*Work instruction*: Return all the records, each one exactly as given.

Records from a data collection:
####
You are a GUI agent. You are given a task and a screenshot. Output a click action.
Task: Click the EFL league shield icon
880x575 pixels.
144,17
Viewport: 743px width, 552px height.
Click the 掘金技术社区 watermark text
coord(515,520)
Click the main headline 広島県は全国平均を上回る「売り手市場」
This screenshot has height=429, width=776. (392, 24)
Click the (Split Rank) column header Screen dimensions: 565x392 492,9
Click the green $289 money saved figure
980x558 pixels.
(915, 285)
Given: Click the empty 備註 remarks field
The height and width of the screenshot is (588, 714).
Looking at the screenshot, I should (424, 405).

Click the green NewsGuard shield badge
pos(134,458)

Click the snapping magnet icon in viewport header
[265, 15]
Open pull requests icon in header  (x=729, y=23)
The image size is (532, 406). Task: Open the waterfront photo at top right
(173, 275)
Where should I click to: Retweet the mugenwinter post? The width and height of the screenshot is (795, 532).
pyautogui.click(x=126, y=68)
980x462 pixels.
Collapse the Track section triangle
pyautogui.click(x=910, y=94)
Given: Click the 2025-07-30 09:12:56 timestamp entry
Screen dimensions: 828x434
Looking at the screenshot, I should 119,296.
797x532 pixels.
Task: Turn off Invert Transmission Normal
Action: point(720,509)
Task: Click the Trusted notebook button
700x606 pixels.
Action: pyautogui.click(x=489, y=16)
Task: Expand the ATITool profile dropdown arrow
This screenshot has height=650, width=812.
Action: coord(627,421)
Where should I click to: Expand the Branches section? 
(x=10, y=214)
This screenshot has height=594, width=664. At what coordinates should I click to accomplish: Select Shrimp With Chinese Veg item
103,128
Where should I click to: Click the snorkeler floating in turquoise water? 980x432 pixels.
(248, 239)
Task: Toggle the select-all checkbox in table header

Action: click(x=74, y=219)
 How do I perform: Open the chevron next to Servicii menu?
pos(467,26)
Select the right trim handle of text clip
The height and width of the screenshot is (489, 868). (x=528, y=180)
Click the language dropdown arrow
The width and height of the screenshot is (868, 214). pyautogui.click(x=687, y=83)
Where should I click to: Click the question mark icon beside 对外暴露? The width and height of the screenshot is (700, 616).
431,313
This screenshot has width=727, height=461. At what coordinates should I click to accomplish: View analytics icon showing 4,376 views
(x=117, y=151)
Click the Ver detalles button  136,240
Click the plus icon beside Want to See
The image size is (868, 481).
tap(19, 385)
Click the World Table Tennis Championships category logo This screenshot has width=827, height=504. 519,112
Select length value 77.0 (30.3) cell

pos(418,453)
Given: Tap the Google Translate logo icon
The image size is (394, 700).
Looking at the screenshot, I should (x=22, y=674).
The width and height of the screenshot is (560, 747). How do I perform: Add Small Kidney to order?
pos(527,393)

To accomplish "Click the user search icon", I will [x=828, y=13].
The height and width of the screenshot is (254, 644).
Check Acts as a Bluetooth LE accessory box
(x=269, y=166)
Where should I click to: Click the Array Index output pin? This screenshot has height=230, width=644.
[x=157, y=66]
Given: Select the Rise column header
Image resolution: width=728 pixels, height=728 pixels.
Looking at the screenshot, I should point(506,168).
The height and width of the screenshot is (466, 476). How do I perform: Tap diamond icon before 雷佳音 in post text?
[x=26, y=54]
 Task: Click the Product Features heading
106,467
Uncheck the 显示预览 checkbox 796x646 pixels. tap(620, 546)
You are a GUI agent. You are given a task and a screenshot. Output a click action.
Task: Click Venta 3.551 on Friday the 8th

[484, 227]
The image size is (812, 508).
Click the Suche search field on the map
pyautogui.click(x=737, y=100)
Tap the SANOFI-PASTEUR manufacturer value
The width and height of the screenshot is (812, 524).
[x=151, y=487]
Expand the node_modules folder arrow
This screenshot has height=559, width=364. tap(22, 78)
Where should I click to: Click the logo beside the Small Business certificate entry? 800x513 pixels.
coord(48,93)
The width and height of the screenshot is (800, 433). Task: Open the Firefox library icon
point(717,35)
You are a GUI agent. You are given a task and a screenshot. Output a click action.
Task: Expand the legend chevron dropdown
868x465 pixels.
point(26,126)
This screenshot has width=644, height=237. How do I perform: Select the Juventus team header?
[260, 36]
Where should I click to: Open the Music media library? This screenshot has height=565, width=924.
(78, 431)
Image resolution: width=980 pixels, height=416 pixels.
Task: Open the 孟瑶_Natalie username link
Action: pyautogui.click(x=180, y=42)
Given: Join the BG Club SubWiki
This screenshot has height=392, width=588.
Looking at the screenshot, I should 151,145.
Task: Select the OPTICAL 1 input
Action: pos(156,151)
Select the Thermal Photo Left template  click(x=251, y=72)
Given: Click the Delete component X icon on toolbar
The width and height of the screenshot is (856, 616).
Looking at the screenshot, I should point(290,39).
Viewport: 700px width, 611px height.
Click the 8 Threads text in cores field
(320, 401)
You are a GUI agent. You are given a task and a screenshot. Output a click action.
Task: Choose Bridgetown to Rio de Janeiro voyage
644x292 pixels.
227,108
####
*Your response*:
You are a GUI agent. You are given a task and a screenshot. Output a click action.
Task: Click the EFL league shield icon
880x575 pixels.
144,17
Viewport: 743px width, 552px height.
Click the 掘金技术社区 watermark text
coord(515,520)
Click the main headline 広島県は全国平均を上回る「売り手市場」
This screenshot has height=429, width=776. (392, 24)
Click the (Split Rank) column header Screen dimensions: 565x392 492,9
Click the green $289 money saved figure
980x558 pixels.
(915, 285)
Given: Click the empty 備註 remarks field
The height and width of the screenshot is (588, 714).
Looking at the screenshot, I should (424, 405).

Click the green NewsGuard shield badge
pos(134,458)

Click the snapping magnet icon in viewport header
[265, 15]
Open pull requests icon in header  (x=729, y=23)
The image size is (532, 406). Task: Open the waterfront photo at top right
(173, 275)
Where should I click to: Retweet the mugenwinter post? The width and height of the screenshot is (795, 532).
pyautogui.click(x=126, y=68)
980x462 pixels.
Collapse the Track section triangle
pyautogui.click(x=910, y=94)
Given: Click the 2025-07-30 09:12:56 timestamp entry
Screen dimensions: 828x434
Looking at the screenshot, I should 119,296.
797x532 pixels.
Task: Turn off Invert Transmission Normal
Action: point(720,509)
Task: Click the Trusted notebook button
700x606 pixels.
Action: pyautogui.click(x=489, y=16)
Task: Expand the ATITool profile dropdown arrow
This screenshot has height=650, width=812.
Action: coord(627,421)
Where should I click to: Expand the Branches section? 
(x=10, y=214)
This screenshot has height=594, width=664. At what coordinates should I click to accomplish: Select Shrimp With Chinese Veg item
103,128
Where should I click to: Click the snorkeler floating in turquoise water? 980x432 pixels.
(248, 239)
Task: Toggle the select-all checkbox in table header

Action: click(x=74, y=219)
 How do I perform: Open the chevron next to Servicii menu?
pos(467,26)
Select the right trim handle of text clip
The height and width of the screenshot is (489, 868). (x=528, y=180)
Click the language dropdown arrow
The width and height of the screenshot is (868, 214). pyautogui.click(x=687, y=83)
Where should I click to: Click the question mark icon beside 对外暴露? The width and height of the screenshot is (700, 616).
431,313
This screenshot has width=727, height=461. At what coordinates should I click to accomplish: View analytics icon showing 4,376 views
(x=117, y=151)
Click the Ver detalles button  136,240
Click the plus icon beside Want to See
The image size is (868, 481).
tap(19, 385)
Click the World Table Tennis Championships category logo This screenshot has width=827, height=504. 519,112
Select length value 77.0 (30.3) cell

pos(418,453)
Given: Tap the Google Translate logo icon
The image size is (394, 700).
Looking at the screenshot, I should (x=22, y=674).
The width and height of the screenshot is (560, 747). How do I perform: Add Small Kidney to order?
pos(527,393)

To accomplish "Click the user search icon", I will [x=828, y=13].
The height and width of the screenshot is (254, 644).
Check Acts as a Bluetooth LE accessory box
(x=269, y=166)
Where should I click to: Click the Array Index output pin? This screenshot has height=230, width=644.
[x=157, y=66]
Given: Select the Rise column header
Image resolution: width=728 pixels, height=728 pixels.
Looking at the screenshot, I should point(506,168).
The height and width of the screenshot is (466, 476). How do I perform: Tap diamond icon before 雷佳音 in post text?
[x=26, y=54]
 Task: Click the Product Features heading
106,467
Uncheck the 显示预览 checkbox 796x646 pixels. tap(620, 546)
You are a GUI agent. You are given a task and a screenshot. Output a click action.
Task: Click Venta 3.551 on Friday the 8th

[484, 227]
The image size is (812, 508).
Click the Suche search field on the map
pyautogui.click(x=737, y=100)
Tap the SANOFI-PASTEUR manufacturer value
The width and height of the screenshot is (812, 524).
[x=151, y=487]
Expand the node_modules folder arrow
This screenshot has height=559, width=364. tap(22, 78)
Where should I click to: Click the logo beside the Small Business certificate entry? 800x513 pixels.
coord(48,93)
The width and height of the screenshot is (800, 433). Task: Open the Firefox library icon
point(717,35)
You are a GUI agent. You are given a task and a screenshot. Output a click action.
Task: Expand the legend chevron dropdown
868x465 pixels.
point(26,126)
This screenshot has width=644, height=237. How do I perform: Select the Juventus team header?
[260, 36]
Where should I click to: Open the Music media library? This screenshot has height=565, width=924.
(78, 431)
Image resolution: width=980 pixels, height=416 pixels.
Task: Open the 孟瑶_Natalie username link
Action: pyautogui.click(x=180, y=42)
Given: Join the BG Club SubWiki
This screenshot has height=392, width=588.
Looking at the screenshot, I should 151,145.
Task: Select the OPTICAL 1 input
Action: pos(156,151)
Select the Thermal Photo Left template  click(x=251, y=72)
Given: Click the Delete component X icon on toolbar
The width and height of the screenshot is (856, 616).
Looking at the screenshot, I should point(290,39).
Viewport: 700px width, 611px height.
Click the 8 Threads text in cores field
(320, 401)
You are a GUI agent. You are given a task and a screenshot. Output a click action.
Task: Choose Bridgetown to Rio de Janeiro voyage
644x292 pixels.
227,108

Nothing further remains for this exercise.